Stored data
◆ ◆ ◆ ◆ ◆

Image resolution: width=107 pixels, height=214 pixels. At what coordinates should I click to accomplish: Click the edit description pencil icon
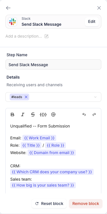[x=47, y=36]
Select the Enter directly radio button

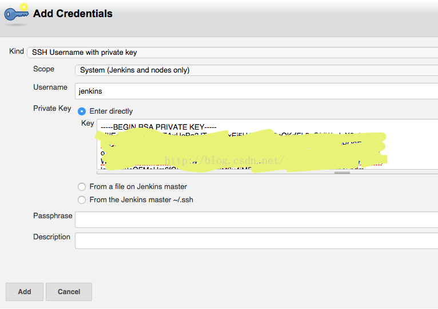point(82,111)
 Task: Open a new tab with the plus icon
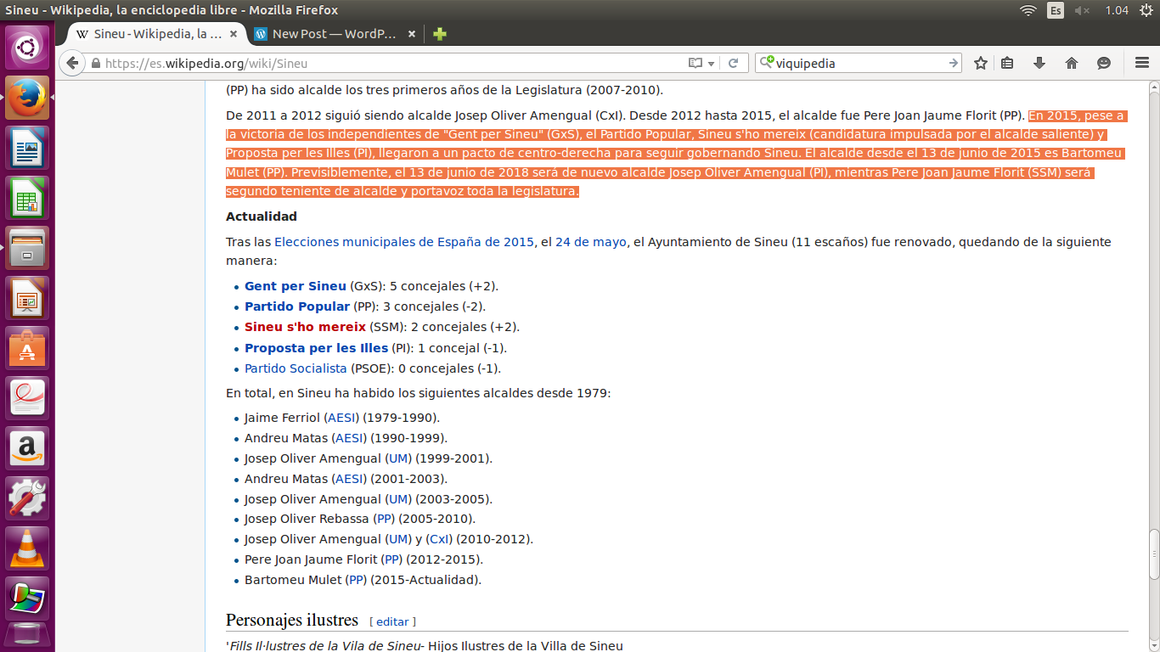click(x=439, y=34)
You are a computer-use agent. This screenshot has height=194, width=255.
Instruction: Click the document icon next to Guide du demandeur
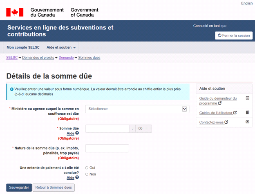click(x=247, y=98)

◆ ◆ ◆ ◆ ◆

## WHAT TO DO:
The records above are to be restated exactly, without their pictures.

## ANSWER SPACE:
Image resolution: width=107 pixels, height=214 pixels. At what coordinates should I click to accomplish: Click the edit description pencil icon
[x=47, y=36]
Select the Enter directly radio button

point(82,111)
 Task: Open a new tab with the plus icon
click(x=439, y=34)
You are a computer-use agent. This screenshot has height=194, width=255.
Instruction: Click the document icon next to Guide du demandeur
click(x=247, y=98)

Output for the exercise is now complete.